CIO Magazine, covering thinking from their CIO's Perspectives on Enterprise Value conference, reports that we've gotten ourselves into another semantic knot. But not a tough one. The debate pits "convergence" versus "alignment". Is Convergence the new and improved Alignment? Is it time to change horses again?
Perhaps what's going on here, in this overall discussion, is just reverse-engineering the underlying systems of a good plan...
Alignment (noun) is a process having the objective of real-time structural compatibility.

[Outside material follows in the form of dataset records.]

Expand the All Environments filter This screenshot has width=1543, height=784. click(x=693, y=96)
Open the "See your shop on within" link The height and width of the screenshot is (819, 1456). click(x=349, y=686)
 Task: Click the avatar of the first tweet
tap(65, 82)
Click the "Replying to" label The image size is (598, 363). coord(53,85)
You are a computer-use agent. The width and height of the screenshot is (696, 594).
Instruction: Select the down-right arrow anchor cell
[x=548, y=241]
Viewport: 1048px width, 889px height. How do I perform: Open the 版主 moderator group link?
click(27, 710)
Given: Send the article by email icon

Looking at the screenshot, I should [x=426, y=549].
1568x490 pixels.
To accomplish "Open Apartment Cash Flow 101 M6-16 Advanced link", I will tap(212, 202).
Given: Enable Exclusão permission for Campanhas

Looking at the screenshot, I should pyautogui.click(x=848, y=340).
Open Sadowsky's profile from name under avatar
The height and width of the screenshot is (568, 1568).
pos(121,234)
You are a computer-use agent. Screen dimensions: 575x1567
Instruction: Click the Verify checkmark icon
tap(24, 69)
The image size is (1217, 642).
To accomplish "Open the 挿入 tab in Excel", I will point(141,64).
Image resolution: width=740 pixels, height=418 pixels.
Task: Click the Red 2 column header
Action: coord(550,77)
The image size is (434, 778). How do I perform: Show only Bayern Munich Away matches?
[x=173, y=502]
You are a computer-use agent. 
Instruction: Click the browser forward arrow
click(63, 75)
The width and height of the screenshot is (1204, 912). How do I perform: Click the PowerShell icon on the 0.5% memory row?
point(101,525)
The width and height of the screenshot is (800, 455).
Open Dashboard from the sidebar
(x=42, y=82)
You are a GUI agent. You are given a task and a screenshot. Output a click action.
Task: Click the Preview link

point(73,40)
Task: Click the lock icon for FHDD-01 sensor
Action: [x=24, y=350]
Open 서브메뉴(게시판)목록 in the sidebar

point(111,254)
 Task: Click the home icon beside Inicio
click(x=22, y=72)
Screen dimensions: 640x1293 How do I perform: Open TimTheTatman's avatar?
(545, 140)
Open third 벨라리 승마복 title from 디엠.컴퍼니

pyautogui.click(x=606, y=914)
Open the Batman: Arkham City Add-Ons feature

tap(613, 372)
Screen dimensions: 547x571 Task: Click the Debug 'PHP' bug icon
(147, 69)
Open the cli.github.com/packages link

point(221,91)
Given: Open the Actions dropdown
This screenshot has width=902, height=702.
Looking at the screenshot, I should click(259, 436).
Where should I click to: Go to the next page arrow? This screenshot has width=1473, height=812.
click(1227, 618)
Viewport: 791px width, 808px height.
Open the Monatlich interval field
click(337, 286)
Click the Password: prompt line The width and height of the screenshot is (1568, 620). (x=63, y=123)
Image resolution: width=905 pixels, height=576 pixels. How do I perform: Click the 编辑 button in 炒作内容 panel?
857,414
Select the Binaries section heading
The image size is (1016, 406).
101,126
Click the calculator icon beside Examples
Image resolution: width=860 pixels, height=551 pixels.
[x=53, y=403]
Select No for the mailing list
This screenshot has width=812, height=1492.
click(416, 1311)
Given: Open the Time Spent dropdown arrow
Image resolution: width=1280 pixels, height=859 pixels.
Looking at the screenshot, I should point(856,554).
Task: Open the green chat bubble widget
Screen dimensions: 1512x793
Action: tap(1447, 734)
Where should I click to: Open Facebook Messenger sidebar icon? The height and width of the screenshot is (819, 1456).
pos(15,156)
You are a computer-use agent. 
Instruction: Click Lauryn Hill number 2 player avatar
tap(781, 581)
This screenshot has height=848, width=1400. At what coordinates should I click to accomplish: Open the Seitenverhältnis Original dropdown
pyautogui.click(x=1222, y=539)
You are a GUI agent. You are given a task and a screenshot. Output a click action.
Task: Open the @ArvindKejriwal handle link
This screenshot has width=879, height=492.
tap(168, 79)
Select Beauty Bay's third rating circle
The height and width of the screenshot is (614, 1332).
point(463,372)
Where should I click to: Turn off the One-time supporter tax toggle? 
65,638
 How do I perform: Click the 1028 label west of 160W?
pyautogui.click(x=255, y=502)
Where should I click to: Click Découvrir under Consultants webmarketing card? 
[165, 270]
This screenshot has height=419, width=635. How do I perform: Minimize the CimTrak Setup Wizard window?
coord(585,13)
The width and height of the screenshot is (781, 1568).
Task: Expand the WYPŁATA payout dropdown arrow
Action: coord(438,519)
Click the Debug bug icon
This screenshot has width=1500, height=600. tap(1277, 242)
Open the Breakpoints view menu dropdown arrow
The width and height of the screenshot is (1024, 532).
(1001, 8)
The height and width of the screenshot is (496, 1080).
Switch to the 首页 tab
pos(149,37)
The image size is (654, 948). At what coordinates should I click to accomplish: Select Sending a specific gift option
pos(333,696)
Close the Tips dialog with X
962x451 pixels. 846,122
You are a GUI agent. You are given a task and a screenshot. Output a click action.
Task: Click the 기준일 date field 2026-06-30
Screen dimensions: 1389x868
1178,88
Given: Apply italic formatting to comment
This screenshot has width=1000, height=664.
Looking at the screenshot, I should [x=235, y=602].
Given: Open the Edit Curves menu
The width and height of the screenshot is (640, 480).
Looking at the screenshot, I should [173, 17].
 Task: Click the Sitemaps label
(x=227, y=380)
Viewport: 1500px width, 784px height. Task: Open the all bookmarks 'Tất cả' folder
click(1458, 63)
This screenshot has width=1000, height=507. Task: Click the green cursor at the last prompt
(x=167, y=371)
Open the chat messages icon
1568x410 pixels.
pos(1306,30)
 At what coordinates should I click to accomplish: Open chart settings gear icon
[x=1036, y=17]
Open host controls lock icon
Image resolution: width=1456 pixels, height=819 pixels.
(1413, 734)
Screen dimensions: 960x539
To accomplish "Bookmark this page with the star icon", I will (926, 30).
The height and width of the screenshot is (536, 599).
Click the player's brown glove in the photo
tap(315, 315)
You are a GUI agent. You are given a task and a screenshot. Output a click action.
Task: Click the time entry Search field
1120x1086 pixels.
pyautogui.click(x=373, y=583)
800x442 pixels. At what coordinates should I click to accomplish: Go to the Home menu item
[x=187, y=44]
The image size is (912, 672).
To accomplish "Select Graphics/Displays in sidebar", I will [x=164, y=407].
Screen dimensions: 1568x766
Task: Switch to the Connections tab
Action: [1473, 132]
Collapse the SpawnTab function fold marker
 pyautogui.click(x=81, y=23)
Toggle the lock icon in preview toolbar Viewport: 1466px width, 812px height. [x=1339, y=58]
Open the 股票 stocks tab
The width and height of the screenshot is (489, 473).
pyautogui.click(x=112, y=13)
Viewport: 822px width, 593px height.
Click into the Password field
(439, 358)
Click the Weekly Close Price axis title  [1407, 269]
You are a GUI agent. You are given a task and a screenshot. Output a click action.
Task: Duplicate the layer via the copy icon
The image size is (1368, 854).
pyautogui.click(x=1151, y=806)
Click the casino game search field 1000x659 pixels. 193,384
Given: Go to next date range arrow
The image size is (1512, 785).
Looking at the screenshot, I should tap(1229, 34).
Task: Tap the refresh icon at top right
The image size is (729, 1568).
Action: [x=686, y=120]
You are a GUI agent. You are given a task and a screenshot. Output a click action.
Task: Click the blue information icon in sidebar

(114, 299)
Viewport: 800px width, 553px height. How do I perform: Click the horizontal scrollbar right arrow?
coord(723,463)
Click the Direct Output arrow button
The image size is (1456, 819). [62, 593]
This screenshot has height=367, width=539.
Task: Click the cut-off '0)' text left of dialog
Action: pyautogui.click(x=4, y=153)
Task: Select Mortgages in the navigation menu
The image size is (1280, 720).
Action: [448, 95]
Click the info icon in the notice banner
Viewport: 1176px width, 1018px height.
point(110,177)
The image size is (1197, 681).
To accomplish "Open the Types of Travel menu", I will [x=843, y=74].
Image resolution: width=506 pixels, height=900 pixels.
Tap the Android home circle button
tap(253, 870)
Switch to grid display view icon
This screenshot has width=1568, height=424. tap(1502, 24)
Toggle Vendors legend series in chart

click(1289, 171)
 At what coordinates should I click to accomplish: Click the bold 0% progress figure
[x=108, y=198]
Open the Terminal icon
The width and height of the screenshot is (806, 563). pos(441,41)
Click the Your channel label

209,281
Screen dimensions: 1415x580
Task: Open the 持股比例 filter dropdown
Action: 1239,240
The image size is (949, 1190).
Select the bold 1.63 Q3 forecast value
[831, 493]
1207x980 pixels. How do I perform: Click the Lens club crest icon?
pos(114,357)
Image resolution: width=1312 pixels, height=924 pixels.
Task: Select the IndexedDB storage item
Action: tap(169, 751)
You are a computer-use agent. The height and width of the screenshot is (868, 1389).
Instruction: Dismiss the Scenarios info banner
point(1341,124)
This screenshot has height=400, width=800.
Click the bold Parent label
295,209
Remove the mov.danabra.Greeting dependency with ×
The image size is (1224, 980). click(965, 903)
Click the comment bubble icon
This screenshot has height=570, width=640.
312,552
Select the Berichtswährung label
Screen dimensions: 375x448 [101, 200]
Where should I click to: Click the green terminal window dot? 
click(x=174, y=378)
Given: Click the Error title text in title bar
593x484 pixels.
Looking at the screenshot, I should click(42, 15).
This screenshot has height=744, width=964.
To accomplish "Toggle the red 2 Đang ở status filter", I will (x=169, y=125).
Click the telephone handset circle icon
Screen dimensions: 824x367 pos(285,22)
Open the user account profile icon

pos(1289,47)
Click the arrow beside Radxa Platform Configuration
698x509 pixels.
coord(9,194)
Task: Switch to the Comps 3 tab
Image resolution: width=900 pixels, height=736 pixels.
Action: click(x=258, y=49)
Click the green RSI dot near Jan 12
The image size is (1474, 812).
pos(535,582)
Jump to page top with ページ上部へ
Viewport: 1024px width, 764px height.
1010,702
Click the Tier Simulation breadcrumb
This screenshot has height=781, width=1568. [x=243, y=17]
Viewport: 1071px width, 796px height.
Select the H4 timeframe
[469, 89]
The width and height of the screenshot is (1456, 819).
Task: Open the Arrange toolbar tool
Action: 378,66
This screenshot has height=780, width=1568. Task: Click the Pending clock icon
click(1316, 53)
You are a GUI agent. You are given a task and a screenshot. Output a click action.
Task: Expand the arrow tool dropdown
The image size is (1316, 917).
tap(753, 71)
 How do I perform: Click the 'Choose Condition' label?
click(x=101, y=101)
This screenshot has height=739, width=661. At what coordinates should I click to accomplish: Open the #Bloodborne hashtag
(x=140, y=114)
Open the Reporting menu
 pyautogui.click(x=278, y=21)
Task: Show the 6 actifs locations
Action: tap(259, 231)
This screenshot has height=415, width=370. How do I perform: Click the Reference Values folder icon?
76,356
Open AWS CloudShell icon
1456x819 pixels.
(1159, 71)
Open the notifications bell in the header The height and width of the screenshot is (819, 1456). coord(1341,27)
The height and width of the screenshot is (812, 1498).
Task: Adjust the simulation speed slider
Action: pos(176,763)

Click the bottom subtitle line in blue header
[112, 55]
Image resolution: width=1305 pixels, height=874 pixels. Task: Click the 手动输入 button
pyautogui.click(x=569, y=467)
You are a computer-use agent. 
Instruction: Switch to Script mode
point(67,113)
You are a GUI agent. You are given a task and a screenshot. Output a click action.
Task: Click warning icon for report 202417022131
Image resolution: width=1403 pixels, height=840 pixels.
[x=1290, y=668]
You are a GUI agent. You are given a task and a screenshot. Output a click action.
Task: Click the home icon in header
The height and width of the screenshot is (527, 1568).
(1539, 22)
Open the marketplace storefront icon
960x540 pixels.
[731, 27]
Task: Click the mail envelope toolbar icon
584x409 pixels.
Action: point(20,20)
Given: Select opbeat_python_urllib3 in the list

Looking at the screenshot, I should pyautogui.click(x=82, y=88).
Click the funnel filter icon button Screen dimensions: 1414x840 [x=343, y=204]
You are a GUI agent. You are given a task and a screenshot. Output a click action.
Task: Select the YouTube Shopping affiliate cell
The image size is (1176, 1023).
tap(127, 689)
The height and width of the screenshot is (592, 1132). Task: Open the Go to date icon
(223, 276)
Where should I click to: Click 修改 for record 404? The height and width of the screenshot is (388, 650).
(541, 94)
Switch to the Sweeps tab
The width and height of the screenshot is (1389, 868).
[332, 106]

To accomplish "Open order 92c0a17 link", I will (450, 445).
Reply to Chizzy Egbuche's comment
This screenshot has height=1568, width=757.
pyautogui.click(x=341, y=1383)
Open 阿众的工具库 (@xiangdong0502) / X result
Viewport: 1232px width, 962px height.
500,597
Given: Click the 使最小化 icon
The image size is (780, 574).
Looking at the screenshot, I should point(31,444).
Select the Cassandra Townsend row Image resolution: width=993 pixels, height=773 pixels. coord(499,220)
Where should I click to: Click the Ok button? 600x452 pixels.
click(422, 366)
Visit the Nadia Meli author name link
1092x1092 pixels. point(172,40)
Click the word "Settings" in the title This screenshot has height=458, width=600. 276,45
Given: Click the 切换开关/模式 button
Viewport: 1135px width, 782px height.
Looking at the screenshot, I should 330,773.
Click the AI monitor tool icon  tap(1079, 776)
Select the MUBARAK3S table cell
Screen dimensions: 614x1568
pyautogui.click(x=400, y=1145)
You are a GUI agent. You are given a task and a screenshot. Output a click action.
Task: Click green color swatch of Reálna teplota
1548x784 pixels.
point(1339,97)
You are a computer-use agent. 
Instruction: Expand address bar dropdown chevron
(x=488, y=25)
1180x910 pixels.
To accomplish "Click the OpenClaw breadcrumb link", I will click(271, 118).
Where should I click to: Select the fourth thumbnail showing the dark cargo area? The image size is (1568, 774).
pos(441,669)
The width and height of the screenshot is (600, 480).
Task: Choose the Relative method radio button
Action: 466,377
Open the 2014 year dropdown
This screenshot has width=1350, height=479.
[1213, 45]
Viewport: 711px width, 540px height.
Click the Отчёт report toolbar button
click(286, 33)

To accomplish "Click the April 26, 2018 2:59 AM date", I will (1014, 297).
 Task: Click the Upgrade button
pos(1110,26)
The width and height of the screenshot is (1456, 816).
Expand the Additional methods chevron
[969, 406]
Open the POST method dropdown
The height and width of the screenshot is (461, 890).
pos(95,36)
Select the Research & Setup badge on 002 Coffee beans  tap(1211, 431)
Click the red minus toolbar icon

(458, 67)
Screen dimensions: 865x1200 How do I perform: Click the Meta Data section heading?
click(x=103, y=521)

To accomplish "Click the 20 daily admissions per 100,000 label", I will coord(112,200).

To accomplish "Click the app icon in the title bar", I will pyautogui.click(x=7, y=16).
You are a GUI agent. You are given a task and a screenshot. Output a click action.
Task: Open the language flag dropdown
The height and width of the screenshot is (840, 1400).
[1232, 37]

But convergence (noun) is an event, literally a co-incident, with the characteristic of having critical influence on the state or direction towards some outcome (which is why we care to notice it).
Fundamentally, alignment emphasizes compatibility -- essentially, "usefulness". Convergence emphasizes concurrence -- essentially, "agreement".
But the two-ton idea casting a shadow over both alignment and convergence is "Integration". What hasn't changed with the terms-du-jour is a goal of integrating whatever is called "business strategy" with whatever is called "IT strategy". What has changed is that we now can usually distinguish the need to have operational motives align from the need to have operational outputs converge.
As we move into performance management, we kick things up a level where we then start working on the problem of "making outputs align" and "making objectives converge"; but we already call that "planning."